Pour l'auteur de Scandale du commerce équitable, écrit en 2013, le monde s'achemine vers le pluralisme monétaire. «Et si nous voulons avoir vraiment la démocratie, l'équité. Si nous voulons faire face aux enjeux climatiques, il faut renforcer les communautés à la base . Et la monnaie constitue un levier puissant pour renforcer cela. Et généralement cette préoccupation n'est pas prise en charge par les économistes qui sont toujours dans une perspective étatiste», prône-t-il non sans signaler en outre que ceux qui disent spécialistes comme les banquiers et les universitaires ne connaissent pas souvent la monnaie. Parce qu'ils ont selon lui une approche très limitée. Abondant aussi dans le même sens, l'auteur du livre a commencé son intervention dans la provocation. «Dans une dynamique de revendication de souveraineté linguistique, je vais m'exprimer en wolof », dit-il d'emblée dans un ton taquin mais qui laisse entrevoir manifestement le caractère intellectuellement subversif de Cheikh Omar Diagne. «La question de la monnaie ne doit pas être simplement discutée en français et dans les amphithéâtres par des intellectuels, universitaires et autres. Mais on doit être capable de la rendre digeste voire triviale», explique l'ex collaborateur du chef de l'Etat Diomaye Faye révélant que la question de la monnaie unique est enseignée dans la Bible.

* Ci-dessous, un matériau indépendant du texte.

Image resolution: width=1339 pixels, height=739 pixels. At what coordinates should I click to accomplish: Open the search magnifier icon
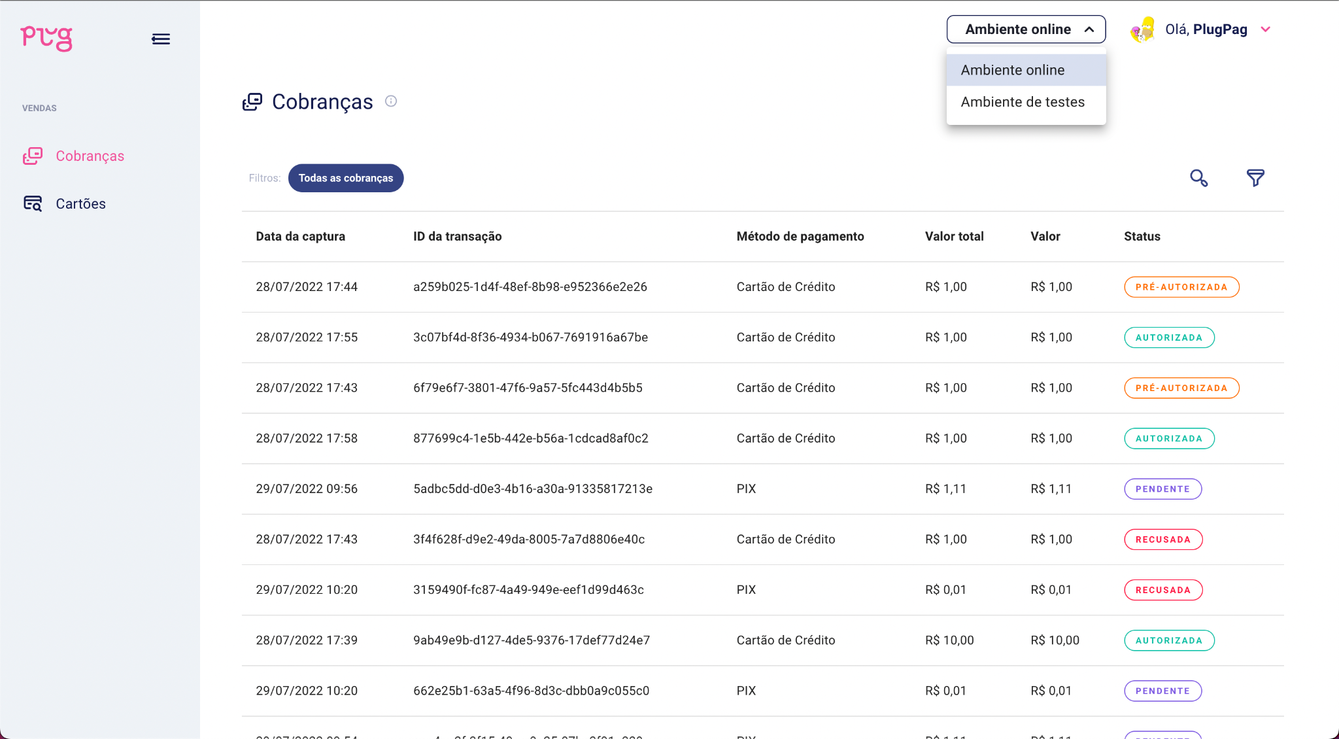tap(1198, 178)

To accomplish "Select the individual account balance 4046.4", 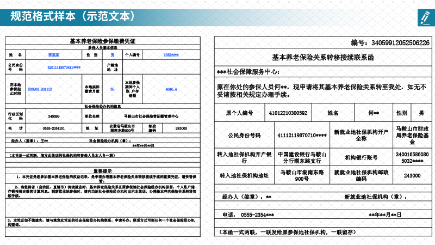I will (x=171, y=89).
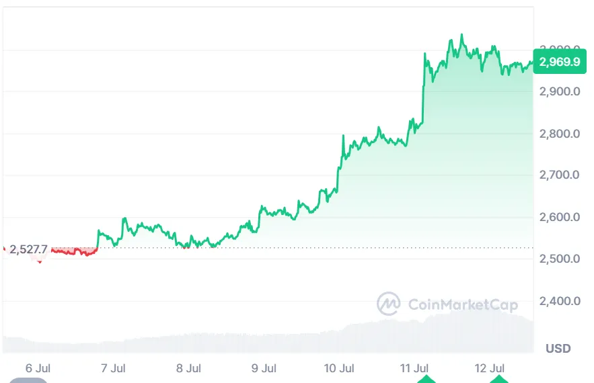
Task: Select the 9 Jul date label
Action: (264, 368)
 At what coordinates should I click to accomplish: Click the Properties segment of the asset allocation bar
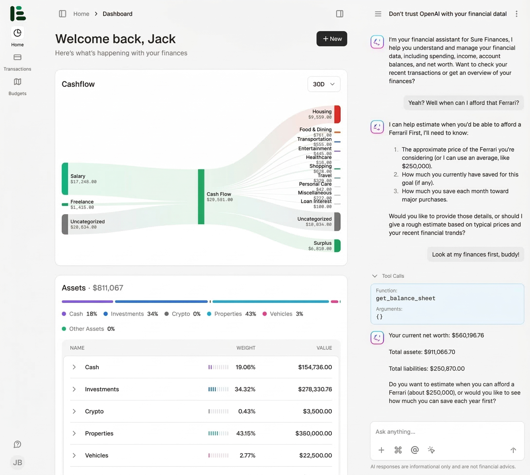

« Combattre l'inflation, c'est combattre le plein emplo i»
S'exprimant sur la situation économique du pays, Dr Diagne souligne qu'il ne fait pas partie de ceux qui croient aux critères de convergence de l’UEMOA. De son avis, il urge de développer une approche de la «dette intelligente». «C'est quoi la bonne dette? Comment s'endetter ? Ce sont les questions essentielles qui doivent être posées sur la dette. Mais les critères de convergence sont une hérésie», s'insurge-t-il. Il estime aussi que l'inflation est un levier économique que tout gouvernement doit utiliser. Car de son avis, combattre l'inflation, c'est presque combattre le plein emploi. «Moi je pense que si on est dans un bon système monétaire, l'inflation ne doit pas poser problème», souligne le chercheur qui tire aussi sur la BCEAO. «La banque centrale n'a aucune utilité. Elle est tout sauf centrale. Elle combat l'inflation. Elle a une mission pauvre. Sa mission est de combattre l'inflation dans un pays en sous-développement», dit-il.
Rappelons aussi que Cheikhou Omar Diagne a battu en brèches certaines propositions du secrétaire du gouvernement Al Aminou Lo sur les mesures à prendre pour redresser le pays. « En écoutant Almine Lo, j’ai visualisé les solutions ratées du FMI en accord avec la Banque centrale dans les années 80. La situation du Sénégal ne nécessite pas de plan d’austérité », trouve-t-il tout en soulignant que l'ex directeur de la BCEAO est sur la mauvaise voie. Il recommande de mettre en place de nouveaux instruments pour redynamiser l’économie, accroître la marge de manœuvre de l’Etat etlibérer par la monnaie, l’économie ignorée au sein des communautés. «Il urge de mettre en cohérence la politique bancaire, fiscale, monétaire et budgétaire», ajoute l'iconoclaste économiste qui comme presque toujours rame à contrecourant de sa chapelle politique.